What the exercise asks: Copy the lines verbatim, beginning with the line that contains "[Compartilhar via link] (121, 1053)" and continuing through the end of the data, and only those lines.

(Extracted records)
◆ ◆ ◆ ◆ ◆ ◆ ◆

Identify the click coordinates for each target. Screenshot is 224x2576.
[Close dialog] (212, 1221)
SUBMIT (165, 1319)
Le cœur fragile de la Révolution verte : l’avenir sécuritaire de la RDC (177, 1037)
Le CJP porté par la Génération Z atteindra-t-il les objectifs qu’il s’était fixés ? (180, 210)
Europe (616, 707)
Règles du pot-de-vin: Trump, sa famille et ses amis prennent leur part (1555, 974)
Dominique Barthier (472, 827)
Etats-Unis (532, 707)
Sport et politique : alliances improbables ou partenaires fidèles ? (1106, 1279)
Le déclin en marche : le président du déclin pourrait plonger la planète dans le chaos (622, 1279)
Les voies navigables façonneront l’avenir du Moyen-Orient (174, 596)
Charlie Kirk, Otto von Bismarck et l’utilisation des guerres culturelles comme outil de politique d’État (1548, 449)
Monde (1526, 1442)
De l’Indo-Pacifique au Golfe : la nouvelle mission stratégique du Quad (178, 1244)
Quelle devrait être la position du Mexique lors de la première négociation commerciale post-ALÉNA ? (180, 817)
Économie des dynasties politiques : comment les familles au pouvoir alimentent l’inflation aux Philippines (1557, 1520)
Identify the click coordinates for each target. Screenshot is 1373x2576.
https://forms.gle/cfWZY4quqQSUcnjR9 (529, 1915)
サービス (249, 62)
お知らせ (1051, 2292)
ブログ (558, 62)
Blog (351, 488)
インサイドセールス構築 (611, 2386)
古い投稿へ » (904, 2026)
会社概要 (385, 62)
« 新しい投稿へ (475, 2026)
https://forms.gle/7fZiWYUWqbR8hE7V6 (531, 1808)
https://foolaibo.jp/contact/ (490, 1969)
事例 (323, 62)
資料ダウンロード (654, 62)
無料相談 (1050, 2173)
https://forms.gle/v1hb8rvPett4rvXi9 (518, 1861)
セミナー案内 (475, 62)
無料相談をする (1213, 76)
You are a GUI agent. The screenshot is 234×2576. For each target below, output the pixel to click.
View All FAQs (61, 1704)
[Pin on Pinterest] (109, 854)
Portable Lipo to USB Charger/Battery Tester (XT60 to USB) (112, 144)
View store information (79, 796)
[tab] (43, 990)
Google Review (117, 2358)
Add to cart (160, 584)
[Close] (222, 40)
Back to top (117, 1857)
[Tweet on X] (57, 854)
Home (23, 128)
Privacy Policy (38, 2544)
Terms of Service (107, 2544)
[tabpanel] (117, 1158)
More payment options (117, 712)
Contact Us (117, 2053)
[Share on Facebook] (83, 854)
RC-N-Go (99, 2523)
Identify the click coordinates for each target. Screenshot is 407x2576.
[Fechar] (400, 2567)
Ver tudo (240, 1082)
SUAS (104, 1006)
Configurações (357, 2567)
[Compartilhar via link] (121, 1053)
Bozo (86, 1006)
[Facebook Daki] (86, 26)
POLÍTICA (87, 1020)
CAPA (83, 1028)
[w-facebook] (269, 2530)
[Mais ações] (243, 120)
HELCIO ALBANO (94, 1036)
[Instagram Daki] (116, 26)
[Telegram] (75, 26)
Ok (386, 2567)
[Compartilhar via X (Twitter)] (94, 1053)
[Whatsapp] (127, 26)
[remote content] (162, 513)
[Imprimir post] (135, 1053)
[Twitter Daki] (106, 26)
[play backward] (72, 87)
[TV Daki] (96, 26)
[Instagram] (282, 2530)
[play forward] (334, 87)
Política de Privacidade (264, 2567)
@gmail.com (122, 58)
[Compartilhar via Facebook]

◆ ◆ ◆ ◆ ◆ ◆ ◆

Output for this exercise:
[Compartilhar via link] (121, 1053)
Bozo (86, 1006)
[Facebook Daki] (86, 26)
POLÍTICA (87, 1020)
CAPA (83, 1028)
[w-facebook] (269, 2530)
[Mais ações] (243, 120)
HELCIO ALBANO (94, 1036)
[Instagram Daki] (116, 26)
[Telegram] (75, 26)
Ok (386, 2567)
[Compartilhar via X (Twitter)] (94, 1053)
[Whatsapp] (127, 26)
[remote content] (162, 513)
[Imprimir post] (135, 1053)
[Twitter Daki] (106, 26)
[play backward] (72, 87)
[TV Daki] (96, 26)
[Instagram] (282, 2530)
[play forward] (334, 87)
Política de Privacidade (264, 2567)
@gmail.com (122, 58)
[Compartilhar via Facebook]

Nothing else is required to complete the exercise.